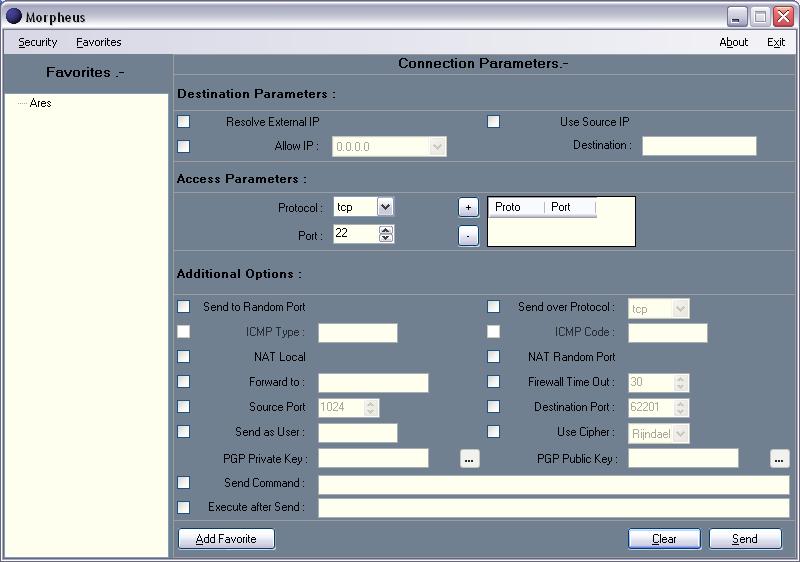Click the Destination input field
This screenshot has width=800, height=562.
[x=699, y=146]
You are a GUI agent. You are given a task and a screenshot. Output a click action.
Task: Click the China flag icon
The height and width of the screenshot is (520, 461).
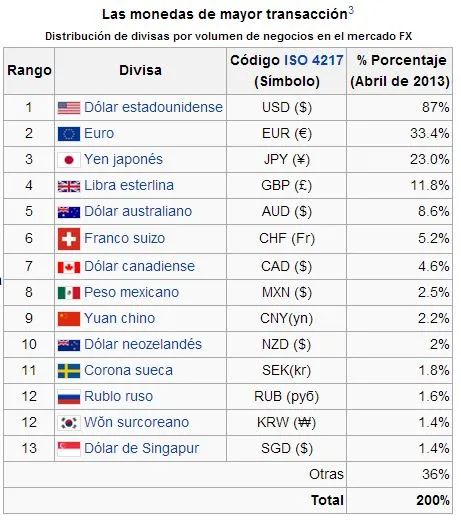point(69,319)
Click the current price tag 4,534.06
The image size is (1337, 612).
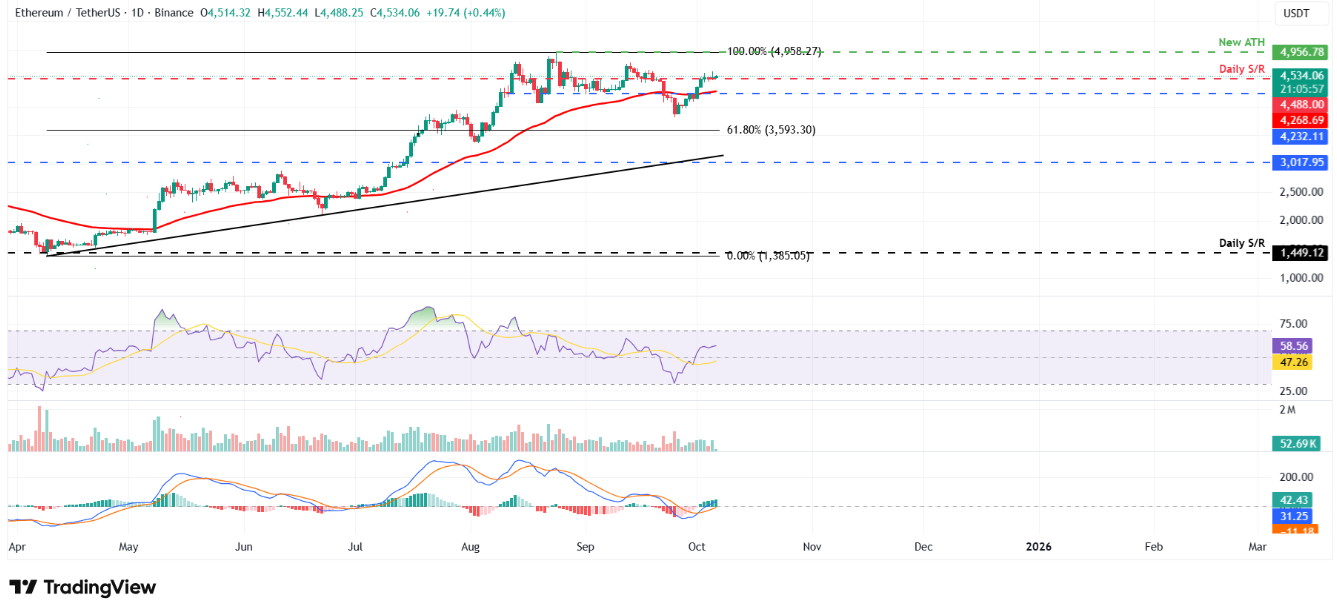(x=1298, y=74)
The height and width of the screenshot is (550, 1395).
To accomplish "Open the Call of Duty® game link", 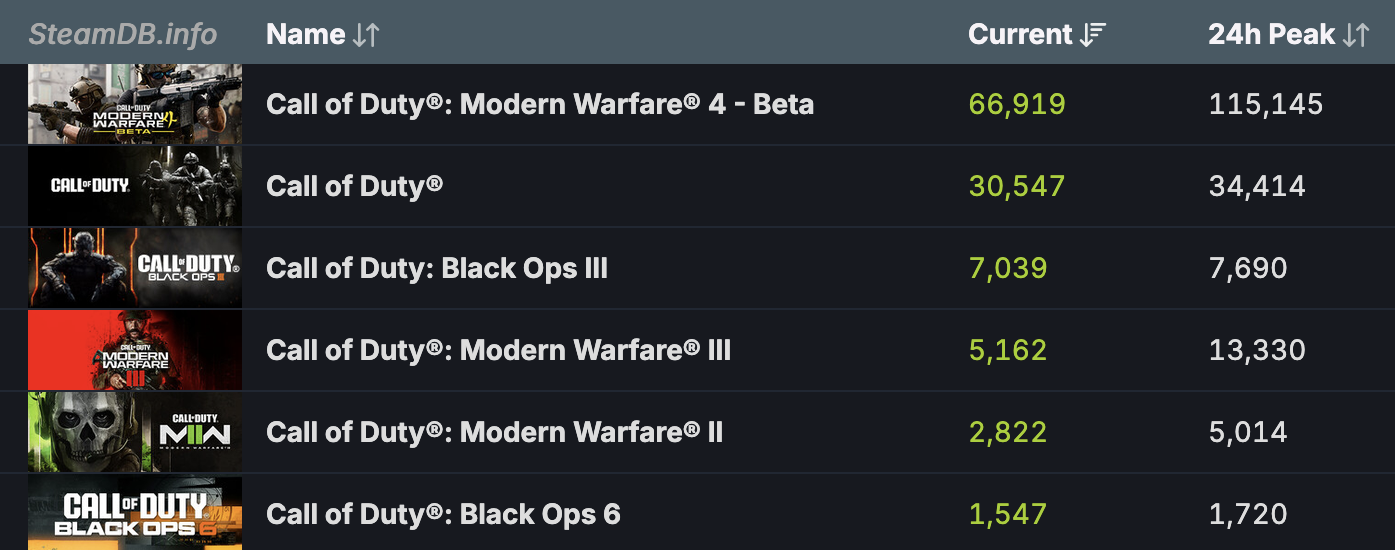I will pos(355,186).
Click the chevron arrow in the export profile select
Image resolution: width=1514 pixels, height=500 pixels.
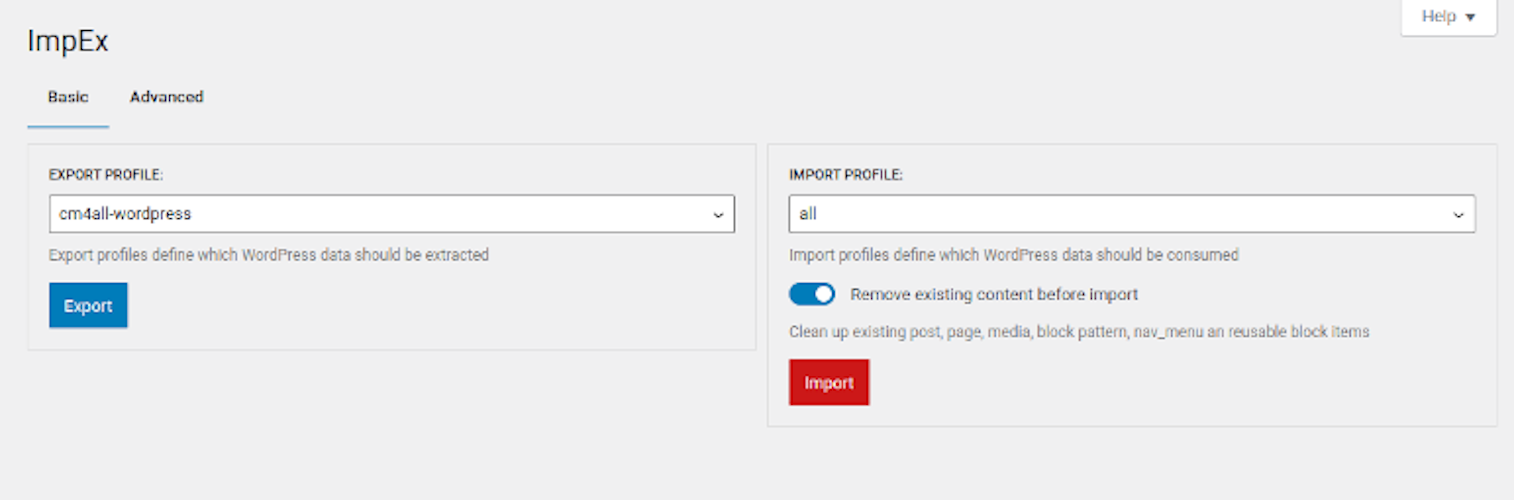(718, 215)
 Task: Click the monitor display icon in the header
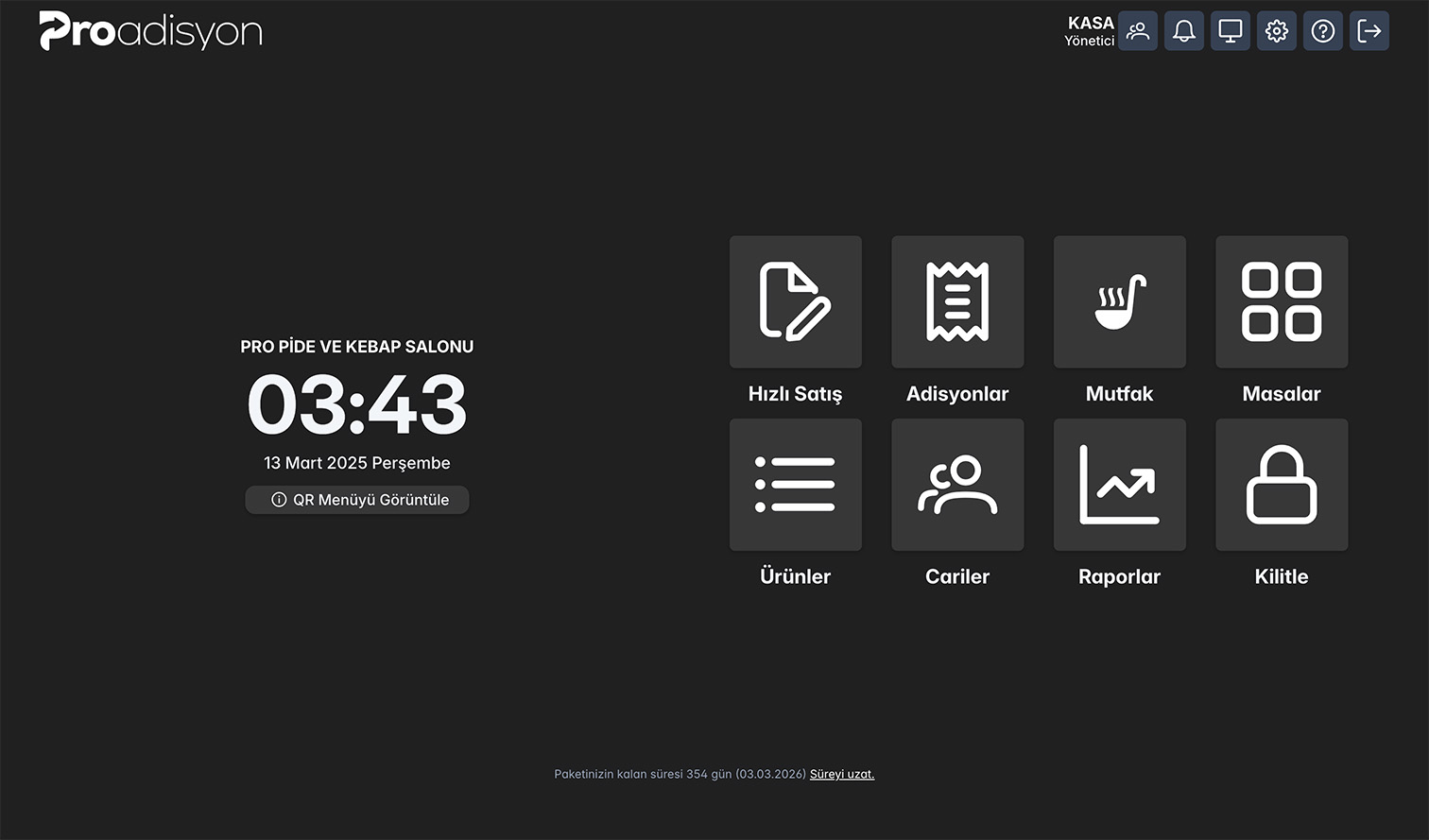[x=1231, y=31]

## TASK DETAILS:
Could you rewrite the records from their first line through the line containing "point(69,319)", replacing "click action" with "tap action" and changing nothing else? Leave the pictures out of your answer.

## THE COMPLETED TASK:
Click the Destination input field
This screenshot has width=800, height=562.
[x=699, y=146]
You are a GUI agent. You are given a task and a screenshot. Output a tap action.
Task: Click the China flag icon
The height and width of the screenshot is (520, 461).
point(69,319)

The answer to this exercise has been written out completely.